━━ Reading text ━━

The NOTCH3 c.3062A>G; p.Tyr1021Cys variant (rs1167405466) is reported in the literature in several individuals affected with CADASIL (Hu 2021, Kalimo 2002, Mukai 2020, Pantoni 2010, Petrea 2019, Piccirillo 2008, Uppal 2019). This variant is also reported in ClinVar (Variation ID: 447825). It is only observed on one allele in the Genome Aggregation Database, indicating it is not a common polymorphism. Computational analyses are uncertain whether this variant is neutral or deleterious (REVEL: 0.658). However, this variant occurs in an EGF-like domain, and most pathogenic NOTCH3 variants occur in exons 2-24 and either create or destroy a cysteine residue within an EGF-like domain (Rutten 2014). Based on available information, this variant is considered to be likely pathogenic. References: Hu Y et al. NOTCH3 Variants and Genotype-Phenotype Features in Chinese CADASIL Patients. Front Genet. 2021 Jul 15;12:705284. PMID: 34335700. Kalimo H et al. CADASIL: a common form of hereditary arteriopathy causing brain infarcts and dementia. Brain Pathol. 2002 Jul;12(3):371-84. PMID: 12146805. Mukai M et al. Genotype-phenotype correlations and effect of mutation location in Japanese CADASIL patients. J Hum Genet. 2020 Aug;65(8):637-646. PMID: 32277177. Pantoni L et al. Comparison of clinical, familial, and MRI features of CADASIL and NOTCH3-negative patients. Neurology. 2010 Jan 5;74(1):57-63. PMID: 20038773. Petrea RE et al. Novel Neuroimaging "Encephalitic-Like Brain MRI Phenotype" in a Patient with Cerebral Autosomal Dominant Arteriopathy with Subcortical Infarcts and Leukoencephalopathy (CADASIL). Acta Sci Neurol. 2019 Dec 9;3(1):03-08. Piccirillo G et al. Increased QT variability in cerebral autosomal dominant arteriopathy with subcortical infarcts and leukoencephalopathy. Eur J Neurol. 2008 Nov;15(11):1216-21. PMID: 18803652. Rutten JW et al. Interpretation of NOTCH3 mutations in the diagnosis of CADASIL. Expert Rev Mol Diagn. 2014 Jun;14(5):593-603. PMID: 24844136. Uppal M et al. CADASIL presenting as late-onset mania with anosognosia. Clin Case Rep. 2019 Dec 8;8(1):47-50. PMID: 31998484.

Reported previously in the heterozygous state in individuals with clinical features of CADASIL (PMID: 12146805, 18803652, 20038773, 32765252, 31998484, 34335700, 35775048; Ivan Tourtourikov et al., 2021); Not observed at significant frequency in large population cohorts (gnomAD); In silico analysis supports that this missense variant does not alter protein structure/function; This variant is associated with the following publications: (PMID: 37873835, 22878905, 15995828, 18803652, 20038773, 22367627, 21786151, 32765252, 32912545, 35754959, 34335700, 31998484, Ivan2021[Article], 37476306, Uemura_2022, 35775048, 30956055, 32277177, 12146805, 24844136)

━━━
━━ Data listing ━━

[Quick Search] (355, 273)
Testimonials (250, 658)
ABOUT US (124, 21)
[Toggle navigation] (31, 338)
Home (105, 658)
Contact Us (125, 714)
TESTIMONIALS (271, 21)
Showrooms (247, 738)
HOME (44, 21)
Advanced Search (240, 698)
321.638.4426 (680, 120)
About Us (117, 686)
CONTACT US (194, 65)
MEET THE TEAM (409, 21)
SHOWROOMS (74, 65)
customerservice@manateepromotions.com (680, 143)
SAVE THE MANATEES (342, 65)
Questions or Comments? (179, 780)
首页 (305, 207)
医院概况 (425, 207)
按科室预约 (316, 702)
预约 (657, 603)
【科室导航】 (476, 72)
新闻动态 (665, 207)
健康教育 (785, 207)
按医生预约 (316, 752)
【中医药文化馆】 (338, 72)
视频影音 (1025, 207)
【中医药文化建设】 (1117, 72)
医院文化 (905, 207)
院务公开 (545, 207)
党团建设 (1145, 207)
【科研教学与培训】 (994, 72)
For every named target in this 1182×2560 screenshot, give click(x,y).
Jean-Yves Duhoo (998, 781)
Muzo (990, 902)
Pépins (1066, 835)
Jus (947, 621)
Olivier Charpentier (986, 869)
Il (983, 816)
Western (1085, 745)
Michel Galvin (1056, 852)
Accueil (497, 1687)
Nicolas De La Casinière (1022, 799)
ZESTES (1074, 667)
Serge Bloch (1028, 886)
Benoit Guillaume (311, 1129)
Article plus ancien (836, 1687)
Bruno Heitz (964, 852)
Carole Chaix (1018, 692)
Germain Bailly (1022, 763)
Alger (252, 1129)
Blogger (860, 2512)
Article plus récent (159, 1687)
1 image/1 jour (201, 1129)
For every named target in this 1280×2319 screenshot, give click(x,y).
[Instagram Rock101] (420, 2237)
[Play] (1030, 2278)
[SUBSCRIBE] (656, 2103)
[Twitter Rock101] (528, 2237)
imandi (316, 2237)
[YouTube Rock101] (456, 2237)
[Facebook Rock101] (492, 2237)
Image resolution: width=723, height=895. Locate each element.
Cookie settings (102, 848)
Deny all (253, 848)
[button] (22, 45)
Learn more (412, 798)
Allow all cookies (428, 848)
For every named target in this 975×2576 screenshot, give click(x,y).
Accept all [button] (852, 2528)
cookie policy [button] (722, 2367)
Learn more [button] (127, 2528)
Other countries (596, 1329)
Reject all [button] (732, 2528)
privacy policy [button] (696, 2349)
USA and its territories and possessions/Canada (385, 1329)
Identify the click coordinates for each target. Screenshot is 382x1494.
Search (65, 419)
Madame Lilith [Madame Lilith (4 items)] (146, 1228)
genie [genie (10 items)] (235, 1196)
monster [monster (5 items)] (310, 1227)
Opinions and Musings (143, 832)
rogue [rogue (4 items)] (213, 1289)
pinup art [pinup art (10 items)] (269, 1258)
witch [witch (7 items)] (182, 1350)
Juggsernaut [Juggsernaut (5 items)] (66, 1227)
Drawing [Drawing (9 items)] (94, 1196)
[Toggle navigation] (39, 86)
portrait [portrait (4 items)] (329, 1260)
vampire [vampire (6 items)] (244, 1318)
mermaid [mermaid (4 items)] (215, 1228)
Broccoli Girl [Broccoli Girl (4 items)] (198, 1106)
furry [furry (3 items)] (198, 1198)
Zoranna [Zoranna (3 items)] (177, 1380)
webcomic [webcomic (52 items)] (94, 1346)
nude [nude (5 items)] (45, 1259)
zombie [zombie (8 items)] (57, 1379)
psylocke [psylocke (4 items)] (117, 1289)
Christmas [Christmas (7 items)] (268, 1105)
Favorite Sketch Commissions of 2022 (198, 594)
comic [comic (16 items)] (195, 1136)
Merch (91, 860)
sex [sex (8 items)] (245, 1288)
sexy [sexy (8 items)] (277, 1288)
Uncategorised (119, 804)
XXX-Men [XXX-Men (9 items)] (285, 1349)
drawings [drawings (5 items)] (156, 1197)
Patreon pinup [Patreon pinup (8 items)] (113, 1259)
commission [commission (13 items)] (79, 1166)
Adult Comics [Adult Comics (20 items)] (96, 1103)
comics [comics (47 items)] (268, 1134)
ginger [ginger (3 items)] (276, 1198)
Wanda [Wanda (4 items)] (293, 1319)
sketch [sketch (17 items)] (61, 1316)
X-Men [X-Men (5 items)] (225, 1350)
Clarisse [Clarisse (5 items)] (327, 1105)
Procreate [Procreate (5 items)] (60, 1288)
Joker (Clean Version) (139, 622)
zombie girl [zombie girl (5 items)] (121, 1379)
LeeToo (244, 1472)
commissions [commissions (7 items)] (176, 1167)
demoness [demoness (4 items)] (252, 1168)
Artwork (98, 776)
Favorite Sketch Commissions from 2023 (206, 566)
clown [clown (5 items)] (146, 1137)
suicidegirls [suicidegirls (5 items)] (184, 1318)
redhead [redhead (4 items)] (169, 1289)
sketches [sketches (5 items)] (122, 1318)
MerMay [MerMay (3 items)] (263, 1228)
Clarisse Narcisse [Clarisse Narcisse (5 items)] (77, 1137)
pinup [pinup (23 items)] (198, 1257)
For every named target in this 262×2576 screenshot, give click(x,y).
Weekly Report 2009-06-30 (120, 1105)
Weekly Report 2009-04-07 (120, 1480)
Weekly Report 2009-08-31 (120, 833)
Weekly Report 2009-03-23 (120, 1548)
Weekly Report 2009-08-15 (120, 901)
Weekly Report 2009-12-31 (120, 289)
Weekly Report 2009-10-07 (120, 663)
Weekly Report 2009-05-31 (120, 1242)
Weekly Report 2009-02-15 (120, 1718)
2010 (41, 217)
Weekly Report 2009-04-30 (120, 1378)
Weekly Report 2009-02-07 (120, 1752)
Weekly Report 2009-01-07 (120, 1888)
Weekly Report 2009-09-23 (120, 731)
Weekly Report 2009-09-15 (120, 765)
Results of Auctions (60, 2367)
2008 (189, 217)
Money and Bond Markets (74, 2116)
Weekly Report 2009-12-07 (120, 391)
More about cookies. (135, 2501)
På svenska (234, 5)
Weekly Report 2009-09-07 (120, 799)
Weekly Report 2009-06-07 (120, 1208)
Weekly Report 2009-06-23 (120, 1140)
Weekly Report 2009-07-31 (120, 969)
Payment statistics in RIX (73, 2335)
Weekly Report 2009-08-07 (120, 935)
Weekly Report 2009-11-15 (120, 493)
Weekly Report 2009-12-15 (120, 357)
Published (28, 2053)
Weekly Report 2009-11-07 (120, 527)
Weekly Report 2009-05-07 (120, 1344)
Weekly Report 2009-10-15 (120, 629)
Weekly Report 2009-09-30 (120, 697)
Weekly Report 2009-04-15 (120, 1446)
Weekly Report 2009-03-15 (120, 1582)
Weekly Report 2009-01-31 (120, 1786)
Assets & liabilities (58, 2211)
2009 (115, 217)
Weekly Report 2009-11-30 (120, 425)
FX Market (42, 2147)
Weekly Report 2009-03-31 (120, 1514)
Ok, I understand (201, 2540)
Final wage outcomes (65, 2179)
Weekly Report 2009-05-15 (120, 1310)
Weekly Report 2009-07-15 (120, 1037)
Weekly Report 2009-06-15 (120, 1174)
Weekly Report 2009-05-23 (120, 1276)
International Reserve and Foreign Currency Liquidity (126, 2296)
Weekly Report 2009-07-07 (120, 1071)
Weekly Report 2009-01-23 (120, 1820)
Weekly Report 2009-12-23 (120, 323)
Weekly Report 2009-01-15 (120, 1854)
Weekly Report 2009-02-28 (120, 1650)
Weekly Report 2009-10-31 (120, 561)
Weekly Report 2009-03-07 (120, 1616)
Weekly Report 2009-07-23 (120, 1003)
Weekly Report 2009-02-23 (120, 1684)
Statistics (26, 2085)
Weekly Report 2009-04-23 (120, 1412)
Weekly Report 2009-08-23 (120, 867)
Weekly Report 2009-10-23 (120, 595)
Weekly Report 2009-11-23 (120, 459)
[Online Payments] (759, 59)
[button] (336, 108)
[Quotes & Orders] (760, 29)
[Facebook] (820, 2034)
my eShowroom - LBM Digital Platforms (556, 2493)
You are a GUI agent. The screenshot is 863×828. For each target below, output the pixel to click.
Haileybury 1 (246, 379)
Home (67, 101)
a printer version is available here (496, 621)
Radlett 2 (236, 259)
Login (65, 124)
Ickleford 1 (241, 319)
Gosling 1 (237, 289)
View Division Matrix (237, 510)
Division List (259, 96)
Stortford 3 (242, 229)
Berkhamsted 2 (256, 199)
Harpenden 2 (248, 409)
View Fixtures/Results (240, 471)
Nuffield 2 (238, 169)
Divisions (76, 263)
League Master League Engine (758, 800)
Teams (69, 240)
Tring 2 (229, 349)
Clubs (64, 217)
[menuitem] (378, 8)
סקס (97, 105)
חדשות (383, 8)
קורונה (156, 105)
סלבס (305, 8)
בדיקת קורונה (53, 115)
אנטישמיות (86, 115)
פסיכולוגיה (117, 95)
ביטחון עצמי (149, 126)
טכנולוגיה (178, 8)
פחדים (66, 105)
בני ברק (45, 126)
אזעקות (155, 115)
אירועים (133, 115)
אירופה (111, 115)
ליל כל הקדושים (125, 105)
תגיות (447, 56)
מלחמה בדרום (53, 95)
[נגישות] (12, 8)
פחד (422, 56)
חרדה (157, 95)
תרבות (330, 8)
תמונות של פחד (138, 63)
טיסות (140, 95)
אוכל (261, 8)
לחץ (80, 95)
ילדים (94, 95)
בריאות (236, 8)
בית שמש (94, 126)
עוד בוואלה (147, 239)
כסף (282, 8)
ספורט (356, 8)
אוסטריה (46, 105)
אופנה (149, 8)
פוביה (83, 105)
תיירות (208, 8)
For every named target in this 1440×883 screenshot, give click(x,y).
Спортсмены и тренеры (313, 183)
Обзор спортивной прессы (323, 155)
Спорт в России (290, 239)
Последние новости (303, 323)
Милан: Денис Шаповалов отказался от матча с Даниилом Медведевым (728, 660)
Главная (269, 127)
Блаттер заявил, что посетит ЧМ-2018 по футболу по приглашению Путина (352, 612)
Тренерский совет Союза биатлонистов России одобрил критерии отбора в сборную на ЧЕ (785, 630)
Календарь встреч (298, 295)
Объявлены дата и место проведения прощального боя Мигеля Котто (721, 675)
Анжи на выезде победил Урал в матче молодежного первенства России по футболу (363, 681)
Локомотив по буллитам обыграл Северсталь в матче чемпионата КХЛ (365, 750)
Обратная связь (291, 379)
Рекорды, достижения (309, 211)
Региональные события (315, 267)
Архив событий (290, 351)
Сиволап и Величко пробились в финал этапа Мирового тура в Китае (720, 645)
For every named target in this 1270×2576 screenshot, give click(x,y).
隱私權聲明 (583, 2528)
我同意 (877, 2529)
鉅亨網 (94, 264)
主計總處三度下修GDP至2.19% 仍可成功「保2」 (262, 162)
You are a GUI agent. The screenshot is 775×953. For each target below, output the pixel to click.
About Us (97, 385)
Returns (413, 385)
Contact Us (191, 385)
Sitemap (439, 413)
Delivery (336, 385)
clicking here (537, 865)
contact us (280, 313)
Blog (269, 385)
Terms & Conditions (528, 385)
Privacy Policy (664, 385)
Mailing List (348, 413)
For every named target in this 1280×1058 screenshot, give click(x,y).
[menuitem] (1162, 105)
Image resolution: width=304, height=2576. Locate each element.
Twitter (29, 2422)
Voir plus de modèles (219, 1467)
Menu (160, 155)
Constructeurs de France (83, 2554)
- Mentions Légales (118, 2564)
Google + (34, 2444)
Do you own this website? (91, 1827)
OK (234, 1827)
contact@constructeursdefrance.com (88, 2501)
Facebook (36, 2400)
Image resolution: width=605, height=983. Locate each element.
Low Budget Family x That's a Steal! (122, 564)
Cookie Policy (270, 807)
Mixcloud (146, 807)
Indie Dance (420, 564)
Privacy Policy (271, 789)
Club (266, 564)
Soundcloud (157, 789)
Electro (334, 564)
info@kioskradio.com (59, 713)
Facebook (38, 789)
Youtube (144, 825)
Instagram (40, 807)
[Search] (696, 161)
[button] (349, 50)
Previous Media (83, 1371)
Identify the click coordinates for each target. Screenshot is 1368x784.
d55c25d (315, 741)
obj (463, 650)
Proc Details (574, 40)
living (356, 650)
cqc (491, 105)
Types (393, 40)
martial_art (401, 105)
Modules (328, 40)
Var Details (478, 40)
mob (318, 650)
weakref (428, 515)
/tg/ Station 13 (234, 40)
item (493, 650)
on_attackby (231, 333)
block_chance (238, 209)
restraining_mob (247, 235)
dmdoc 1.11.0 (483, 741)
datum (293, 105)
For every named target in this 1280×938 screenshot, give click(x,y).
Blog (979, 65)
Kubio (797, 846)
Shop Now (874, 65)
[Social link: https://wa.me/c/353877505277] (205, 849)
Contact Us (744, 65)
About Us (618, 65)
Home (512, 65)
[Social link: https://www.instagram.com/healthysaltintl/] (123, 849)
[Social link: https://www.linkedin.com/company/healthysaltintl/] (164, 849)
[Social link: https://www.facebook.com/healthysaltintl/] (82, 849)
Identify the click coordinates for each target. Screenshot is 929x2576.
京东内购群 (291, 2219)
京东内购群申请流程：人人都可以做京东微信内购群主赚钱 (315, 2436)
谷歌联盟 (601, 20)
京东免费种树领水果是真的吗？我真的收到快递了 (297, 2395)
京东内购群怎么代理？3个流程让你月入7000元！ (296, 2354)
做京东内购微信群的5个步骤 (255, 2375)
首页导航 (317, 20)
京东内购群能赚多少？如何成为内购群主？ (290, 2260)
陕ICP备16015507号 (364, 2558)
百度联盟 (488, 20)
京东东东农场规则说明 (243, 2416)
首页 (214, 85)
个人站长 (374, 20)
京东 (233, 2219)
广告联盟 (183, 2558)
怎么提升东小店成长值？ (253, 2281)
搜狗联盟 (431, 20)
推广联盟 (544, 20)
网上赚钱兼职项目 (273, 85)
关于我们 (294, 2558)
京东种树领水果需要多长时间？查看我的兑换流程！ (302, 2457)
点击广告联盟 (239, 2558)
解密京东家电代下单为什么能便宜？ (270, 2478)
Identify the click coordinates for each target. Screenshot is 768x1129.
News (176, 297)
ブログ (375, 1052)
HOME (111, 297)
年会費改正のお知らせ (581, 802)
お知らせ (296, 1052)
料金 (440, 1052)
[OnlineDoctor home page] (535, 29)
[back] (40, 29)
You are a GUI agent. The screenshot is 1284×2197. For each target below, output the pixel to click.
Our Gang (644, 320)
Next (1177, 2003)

━━━

## Questions on the material
**a)** What REVEL score does the text on the NOTCH3 p.Tyr1021Cys variant report for this variant?
**b)** Continue the text on the NOTCH3 p.Tyr1021Cys variant from where it stops.

## Responses by task
**a)** 0.658

**b)**
The NOTCH3 c.3062A>G variant is predicted to result in the amino acid substitution p.Tyr1021Cys. This variant has been reported to be causative for CADASIL in several unrelated individuals (Kalimo et al. 2002. PubMed ID: 12146805; Pantoni et al. 2010. PubMed ID: 20038773). Of note, the vast majority of CADASIL-causing missense variants in the NOTCH3 gene result in the gain or loss of cysteine residues in the extracellular domain of the protein, as seen in this patient. This patient’s variant adds a cysteine residue and is located in the extracellular EGF-like domain 26. Pathogenic variants in EGF domains 1-6 appear to be fully penetrant and are usually associated with the classical CADASIL phenotype. However, there is variability in disease severity. Pathogenic variants in EGF domains 7-34 have a much higher population frequency, and can predispose to a milder small-vessel disease, possibly even displaying incomplete or at least very late onset complete penetrance (OMIM #125310; Rutten et al. 2016. PubMed ID: 27844030; Rutten et al. 2019. PubMed ID: 30032161). At PreventionGenetics, we have previously identified this variant in other affected individuals. Taken together, we interpret this variant as pathogenic.

Variant interpreted as Likely pathogenic and reported on 10-06-2017 by lab or GTR ID Fulgent. GenomeConnect - CureCADASIL assertions are reported exactly as they appear on the patient-provided report from the testing laboratory. Registry team members make no attempt to reinterpret the clinical significance of the variant. Phenotypic details are available under supporting information.